Cómo elegir sandías frescas y jugosas: 7 consejos clave
1. Observa la mancha amarilla
Busca una mancha amarilla crema grande en la piel. Esta marca indica que la sandía maduró apoyada en el suelo, lo que suele ser señal de una buena madurez.
2. Escoge una sandía pesada
Levanta la sandía y compárala con otras de tamaño similar. La más pesada generalmente contiene más agua y es más jugosa.
3. Revisa la piel
La piel debe estar firme, sin grietas profundas, partes blandas ni manchas dañadas. Una sandía fresca tiene una superficie sólida y uniforme.
4. Toca y escucha
Golpea suavemente la sandía con los dedos. Un sonido hueco y profundo suele indicar una pulpa jugosa, mientras que un sonido apagado puede revelar que el fruto no está fresco.
5. Examina el tallo
Un tallo seco puede indicar que la sandía está madura. Un tallo muy verde puede significar que fue cosechada antes de tiempo.
6. Busca pequeñas marcas marrones
Las finas marcas o líneas rugosas marrones en la piel pueden ser positivas. Aparecen durante el crecimiento y no indican que la sandía esté dañada.

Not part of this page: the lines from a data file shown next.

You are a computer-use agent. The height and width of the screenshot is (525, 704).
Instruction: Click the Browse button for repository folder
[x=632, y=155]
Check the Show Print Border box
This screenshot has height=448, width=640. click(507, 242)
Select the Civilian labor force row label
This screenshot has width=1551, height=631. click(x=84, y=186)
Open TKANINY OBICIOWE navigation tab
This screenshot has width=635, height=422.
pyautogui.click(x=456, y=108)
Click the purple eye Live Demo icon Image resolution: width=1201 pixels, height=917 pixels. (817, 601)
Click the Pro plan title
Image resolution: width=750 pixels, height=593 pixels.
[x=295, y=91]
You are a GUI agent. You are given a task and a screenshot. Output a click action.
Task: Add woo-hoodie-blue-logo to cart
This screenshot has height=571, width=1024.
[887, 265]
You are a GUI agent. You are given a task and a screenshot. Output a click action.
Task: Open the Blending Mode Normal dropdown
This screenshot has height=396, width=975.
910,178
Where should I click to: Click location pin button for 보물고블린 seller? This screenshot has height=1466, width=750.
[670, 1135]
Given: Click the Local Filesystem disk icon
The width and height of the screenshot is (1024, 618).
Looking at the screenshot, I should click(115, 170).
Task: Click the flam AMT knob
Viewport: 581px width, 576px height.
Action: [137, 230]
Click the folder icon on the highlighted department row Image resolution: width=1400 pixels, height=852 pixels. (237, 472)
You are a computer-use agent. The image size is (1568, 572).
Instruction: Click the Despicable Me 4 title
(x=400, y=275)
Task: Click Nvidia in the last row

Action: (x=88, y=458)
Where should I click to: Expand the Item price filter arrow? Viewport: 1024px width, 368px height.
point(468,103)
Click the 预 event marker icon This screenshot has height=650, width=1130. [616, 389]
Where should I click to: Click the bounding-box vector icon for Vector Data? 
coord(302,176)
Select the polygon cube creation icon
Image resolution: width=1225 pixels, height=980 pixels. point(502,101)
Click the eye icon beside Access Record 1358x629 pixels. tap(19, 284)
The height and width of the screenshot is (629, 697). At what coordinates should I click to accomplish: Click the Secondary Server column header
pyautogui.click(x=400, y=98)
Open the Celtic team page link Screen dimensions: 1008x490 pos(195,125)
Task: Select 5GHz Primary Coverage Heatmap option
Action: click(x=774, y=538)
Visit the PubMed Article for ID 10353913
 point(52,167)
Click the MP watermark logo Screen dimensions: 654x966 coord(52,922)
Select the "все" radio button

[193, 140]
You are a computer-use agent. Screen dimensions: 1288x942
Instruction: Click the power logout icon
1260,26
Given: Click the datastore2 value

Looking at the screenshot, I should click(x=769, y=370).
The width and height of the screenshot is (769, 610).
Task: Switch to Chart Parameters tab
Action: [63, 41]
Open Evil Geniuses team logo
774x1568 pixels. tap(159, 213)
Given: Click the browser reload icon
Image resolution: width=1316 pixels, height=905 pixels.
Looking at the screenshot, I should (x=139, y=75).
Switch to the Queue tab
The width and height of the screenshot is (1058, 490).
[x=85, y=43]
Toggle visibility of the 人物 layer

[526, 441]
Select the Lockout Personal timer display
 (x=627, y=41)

7. Conservación después de la compra
Mantén la sandía entera en un lugar fresco. Una vez cortada, cúbrela bien y refrigérala para conservar su frescura y sabor.
Conclusión
Una buena sandía se reconoce por su mancha amarilla, peso, piel firme y sonido hueco. Prestando atención a estos detalles, elegirás una sandía fresca, dulce y jugosa con mayor facilidad.